Monday, February 13, 2012

Japan

The first time I travelled to Japan was in April last year. It was not long after the March 11 earthquake but I still remember that Tokyo felt very normal and safe at the time. Since then I have been back three times and every time it feels like I am uncovering more and more of its secrets and its strange mix of stifling rigidity and childish playfulness.

It is a country that does not trust its government. And a government that does not trust its people. Instead of investing in its young people, the Japanese society appears obsessed with saving for its retirement. In the next 50 years, Japan is expected to go from 127 to 87 million people as the fertility rate continues to fall.

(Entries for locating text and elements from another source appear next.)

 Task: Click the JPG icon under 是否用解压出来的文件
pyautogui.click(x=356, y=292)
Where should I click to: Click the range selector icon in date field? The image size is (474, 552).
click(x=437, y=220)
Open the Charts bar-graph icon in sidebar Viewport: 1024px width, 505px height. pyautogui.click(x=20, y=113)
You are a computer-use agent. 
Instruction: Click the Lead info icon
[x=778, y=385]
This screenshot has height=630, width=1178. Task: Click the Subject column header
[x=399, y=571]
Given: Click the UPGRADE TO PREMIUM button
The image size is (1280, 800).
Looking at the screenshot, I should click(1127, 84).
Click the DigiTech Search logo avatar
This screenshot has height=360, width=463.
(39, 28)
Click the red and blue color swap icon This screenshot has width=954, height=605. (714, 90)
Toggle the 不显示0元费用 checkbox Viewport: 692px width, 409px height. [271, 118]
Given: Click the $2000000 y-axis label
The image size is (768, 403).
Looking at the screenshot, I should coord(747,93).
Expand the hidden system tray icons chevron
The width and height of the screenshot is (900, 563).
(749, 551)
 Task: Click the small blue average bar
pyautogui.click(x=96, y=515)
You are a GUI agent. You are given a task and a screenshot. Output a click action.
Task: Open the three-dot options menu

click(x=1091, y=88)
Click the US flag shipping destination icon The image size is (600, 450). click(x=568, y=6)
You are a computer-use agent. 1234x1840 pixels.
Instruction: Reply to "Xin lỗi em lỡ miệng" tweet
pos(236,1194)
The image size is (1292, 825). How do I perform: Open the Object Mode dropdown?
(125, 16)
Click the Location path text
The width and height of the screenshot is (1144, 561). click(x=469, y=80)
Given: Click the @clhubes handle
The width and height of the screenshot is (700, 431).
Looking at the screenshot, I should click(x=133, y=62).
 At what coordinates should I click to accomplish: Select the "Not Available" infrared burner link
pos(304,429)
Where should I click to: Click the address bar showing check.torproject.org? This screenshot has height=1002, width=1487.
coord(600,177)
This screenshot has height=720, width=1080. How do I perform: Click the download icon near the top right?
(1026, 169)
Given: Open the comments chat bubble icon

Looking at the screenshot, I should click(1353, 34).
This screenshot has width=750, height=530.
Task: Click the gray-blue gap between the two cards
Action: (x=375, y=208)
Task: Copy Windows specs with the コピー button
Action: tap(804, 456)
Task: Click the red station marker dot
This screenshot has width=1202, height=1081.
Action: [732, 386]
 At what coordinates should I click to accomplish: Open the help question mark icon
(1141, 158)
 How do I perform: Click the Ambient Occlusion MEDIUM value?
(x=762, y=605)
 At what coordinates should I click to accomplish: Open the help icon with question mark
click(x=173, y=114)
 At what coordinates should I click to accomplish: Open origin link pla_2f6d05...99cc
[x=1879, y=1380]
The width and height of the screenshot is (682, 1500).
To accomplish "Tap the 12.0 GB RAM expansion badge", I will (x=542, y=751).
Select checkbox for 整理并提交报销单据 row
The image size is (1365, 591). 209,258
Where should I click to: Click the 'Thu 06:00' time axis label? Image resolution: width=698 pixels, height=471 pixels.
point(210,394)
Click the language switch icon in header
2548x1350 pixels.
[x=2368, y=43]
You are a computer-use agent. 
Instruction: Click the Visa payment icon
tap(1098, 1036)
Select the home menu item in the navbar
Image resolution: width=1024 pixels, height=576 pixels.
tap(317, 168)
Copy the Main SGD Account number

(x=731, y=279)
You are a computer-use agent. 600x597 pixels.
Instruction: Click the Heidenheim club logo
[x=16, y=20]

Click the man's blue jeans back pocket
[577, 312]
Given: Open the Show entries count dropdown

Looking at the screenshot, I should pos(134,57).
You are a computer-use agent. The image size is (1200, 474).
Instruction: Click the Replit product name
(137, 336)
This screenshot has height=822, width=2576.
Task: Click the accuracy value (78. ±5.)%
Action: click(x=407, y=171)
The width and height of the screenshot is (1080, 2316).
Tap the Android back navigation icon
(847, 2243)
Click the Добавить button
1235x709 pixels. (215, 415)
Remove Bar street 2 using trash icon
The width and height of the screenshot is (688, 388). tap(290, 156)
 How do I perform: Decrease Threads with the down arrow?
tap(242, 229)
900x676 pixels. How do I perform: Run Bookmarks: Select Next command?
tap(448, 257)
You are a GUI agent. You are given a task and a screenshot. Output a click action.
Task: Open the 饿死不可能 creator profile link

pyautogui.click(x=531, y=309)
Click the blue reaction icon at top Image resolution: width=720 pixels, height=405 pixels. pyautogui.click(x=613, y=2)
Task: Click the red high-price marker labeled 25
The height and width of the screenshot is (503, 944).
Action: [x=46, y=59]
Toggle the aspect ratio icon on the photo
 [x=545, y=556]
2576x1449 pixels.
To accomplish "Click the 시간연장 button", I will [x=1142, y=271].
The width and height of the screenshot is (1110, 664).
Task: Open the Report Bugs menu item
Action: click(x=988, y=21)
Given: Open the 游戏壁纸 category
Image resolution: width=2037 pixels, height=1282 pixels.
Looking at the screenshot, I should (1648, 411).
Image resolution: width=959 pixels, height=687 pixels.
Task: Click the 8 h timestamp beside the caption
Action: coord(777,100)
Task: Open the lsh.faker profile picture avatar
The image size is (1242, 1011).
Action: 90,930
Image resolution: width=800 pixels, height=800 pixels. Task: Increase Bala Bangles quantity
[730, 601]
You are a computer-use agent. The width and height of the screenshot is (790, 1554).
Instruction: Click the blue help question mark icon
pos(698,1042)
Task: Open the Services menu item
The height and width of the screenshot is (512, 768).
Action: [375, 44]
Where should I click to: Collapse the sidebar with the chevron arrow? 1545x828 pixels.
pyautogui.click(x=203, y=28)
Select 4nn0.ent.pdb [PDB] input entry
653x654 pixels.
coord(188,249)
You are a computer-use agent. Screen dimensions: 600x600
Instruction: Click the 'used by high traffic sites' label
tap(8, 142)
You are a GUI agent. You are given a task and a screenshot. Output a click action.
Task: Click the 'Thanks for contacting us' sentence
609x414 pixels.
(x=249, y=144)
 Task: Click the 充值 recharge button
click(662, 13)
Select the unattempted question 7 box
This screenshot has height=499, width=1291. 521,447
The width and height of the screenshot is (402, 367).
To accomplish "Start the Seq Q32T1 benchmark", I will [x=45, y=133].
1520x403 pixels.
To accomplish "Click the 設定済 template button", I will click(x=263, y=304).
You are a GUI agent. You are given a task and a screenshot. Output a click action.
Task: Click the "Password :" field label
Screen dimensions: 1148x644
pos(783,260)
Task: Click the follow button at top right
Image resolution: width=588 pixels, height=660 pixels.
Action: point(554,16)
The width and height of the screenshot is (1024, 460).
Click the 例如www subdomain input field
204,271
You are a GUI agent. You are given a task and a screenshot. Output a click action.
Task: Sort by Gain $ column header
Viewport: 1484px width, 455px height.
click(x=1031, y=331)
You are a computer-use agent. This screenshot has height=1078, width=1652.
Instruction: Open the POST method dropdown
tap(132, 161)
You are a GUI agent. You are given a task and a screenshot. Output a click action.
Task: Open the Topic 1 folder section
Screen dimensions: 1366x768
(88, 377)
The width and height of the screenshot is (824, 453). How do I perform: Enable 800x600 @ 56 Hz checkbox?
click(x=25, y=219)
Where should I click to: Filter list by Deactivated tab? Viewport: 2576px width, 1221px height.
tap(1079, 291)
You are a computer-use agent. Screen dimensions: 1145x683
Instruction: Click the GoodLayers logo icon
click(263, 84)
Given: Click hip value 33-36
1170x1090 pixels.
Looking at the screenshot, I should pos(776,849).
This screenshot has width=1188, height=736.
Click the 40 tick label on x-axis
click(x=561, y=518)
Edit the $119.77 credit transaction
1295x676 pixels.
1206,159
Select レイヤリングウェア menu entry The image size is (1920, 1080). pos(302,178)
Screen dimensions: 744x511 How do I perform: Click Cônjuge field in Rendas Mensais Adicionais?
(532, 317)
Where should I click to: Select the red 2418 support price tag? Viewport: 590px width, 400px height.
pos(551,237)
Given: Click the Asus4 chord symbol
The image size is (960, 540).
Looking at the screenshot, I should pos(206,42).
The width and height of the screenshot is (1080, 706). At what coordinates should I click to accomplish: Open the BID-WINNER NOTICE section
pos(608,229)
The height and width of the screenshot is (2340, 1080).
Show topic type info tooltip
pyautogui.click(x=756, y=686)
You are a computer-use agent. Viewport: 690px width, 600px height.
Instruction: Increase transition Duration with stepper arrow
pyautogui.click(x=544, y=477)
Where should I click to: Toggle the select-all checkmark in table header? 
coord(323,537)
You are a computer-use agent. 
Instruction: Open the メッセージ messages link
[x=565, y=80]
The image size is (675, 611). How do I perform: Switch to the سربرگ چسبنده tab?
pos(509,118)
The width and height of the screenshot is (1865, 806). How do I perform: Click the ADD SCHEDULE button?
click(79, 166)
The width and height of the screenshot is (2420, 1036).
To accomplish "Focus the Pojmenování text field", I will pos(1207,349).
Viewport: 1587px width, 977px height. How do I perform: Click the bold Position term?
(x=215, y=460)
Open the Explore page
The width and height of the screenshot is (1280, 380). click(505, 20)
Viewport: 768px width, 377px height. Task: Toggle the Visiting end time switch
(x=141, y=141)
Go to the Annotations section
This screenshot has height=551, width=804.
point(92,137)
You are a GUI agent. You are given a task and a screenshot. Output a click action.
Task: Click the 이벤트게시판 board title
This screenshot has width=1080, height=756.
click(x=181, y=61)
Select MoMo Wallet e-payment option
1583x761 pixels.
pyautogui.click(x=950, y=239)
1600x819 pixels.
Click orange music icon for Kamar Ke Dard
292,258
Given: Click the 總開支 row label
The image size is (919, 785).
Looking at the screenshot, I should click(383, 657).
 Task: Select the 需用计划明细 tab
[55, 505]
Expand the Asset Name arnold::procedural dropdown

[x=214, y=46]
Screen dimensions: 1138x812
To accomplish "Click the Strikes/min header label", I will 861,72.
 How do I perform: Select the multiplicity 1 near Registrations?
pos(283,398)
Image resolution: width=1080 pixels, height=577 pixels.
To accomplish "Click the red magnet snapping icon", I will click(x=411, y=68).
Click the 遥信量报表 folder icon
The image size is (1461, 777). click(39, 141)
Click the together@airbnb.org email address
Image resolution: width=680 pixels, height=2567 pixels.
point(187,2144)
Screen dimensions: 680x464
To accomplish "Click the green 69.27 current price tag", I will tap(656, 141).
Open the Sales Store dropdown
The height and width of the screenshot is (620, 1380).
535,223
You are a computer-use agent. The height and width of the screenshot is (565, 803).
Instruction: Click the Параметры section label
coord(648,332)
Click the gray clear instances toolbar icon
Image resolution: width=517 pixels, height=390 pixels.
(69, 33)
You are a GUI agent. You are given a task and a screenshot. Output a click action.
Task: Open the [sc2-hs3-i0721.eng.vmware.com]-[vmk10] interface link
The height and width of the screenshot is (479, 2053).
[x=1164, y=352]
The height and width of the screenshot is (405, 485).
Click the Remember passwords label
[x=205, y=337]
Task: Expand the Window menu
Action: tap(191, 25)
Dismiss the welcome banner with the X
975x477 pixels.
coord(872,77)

From a Swedish perspective it is not difficult to think of possible remedies: public childcare, openness to migration and, not the least, a radical change in terms of gender roles. But I am not here to give advice. At the same time, I wish I could show all this to conservative people back home, to make them understand that this is what you get if you kick downwards in society, if you do not listen to young women and if you mistrust the future. The other day, Anna and I finished our paper on aspirational cosmopolitanism that we will present in Oregon in March. Writing it reminded me of how important that last part about the future really is; that it is first when we believe in an undetermined and open future that political change becomes possible. Basically, it is about believing that people can and will change, that simple transformative hope that always has separated the right from the left in politics.